[Records from a data source]

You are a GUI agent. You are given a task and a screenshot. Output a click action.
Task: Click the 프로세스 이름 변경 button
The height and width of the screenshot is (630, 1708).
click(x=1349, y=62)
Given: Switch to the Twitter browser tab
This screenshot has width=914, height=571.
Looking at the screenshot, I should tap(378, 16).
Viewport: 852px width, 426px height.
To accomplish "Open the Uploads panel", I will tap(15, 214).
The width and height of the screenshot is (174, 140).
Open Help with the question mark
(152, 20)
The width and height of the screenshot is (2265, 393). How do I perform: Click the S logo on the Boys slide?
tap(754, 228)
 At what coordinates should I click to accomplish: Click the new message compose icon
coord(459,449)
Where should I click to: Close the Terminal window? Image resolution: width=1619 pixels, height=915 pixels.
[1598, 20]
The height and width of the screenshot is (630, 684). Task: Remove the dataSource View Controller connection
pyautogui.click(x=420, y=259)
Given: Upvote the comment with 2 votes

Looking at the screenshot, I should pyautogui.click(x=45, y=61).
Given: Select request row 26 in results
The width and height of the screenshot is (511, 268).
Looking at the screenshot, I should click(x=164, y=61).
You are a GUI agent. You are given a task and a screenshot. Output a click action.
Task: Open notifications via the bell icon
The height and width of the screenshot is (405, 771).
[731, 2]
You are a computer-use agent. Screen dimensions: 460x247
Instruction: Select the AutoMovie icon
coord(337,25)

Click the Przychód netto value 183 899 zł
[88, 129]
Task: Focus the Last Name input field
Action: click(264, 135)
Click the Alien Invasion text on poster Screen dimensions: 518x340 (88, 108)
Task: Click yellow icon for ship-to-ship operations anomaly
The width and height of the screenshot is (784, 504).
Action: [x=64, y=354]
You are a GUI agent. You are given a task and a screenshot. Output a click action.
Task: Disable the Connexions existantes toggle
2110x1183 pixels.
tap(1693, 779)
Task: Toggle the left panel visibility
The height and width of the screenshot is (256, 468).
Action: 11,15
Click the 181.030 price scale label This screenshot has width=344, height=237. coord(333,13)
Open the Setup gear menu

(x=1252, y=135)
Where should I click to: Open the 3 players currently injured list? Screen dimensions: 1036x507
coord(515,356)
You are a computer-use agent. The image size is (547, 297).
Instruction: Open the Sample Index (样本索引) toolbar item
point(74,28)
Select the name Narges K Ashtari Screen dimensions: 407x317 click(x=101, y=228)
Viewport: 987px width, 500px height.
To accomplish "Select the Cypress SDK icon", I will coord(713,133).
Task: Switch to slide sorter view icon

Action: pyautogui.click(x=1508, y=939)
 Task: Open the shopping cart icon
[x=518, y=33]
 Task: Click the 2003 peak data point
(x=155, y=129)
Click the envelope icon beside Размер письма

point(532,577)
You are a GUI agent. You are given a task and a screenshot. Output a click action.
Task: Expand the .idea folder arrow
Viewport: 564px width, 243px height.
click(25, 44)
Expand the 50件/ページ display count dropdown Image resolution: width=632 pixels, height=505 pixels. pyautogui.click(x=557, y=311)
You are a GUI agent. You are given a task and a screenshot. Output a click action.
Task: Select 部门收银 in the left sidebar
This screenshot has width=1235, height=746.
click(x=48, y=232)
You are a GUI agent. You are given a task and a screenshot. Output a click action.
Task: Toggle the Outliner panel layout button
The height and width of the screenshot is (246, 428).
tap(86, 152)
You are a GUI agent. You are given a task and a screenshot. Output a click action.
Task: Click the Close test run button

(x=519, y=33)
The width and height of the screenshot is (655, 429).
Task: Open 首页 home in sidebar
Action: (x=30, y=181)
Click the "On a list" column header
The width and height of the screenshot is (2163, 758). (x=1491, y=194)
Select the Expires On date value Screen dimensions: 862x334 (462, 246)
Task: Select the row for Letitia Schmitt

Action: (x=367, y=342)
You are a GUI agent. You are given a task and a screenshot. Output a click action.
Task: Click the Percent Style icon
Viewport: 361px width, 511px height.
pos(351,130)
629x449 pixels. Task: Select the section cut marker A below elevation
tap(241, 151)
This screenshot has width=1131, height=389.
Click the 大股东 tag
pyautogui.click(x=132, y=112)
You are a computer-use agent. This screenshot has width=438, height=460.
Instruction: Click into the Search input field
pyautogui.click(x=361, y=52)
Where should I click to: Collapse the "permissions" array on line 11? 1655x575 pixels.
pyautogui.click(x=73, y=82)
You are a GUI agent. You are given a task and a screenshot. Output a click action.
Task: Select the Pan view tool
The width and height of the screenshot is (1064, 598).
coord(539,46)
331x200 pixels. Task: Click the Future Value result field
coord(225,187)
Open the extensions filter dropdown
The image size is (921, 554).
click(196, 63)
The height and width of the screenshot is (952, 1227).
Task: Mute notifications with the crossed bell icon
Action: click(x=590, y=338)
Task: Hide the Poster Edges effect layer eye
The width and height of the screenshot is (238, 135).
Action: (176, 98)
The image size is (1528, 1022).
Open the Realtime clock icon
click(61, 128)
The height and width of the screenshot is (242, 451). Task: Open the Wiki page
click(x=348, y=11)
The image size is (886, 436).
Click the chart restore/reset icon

WHAT YOU HAVE TO DO → Please copy every line in the entries where "dropdown" appears.

RESPONSE →
Expand the 50件/ページ display count dropdown Image resolution: width=632 pixels, height=505 pixels. pyautogui.click(x=557, y=311)
Open the extensions filter dropdown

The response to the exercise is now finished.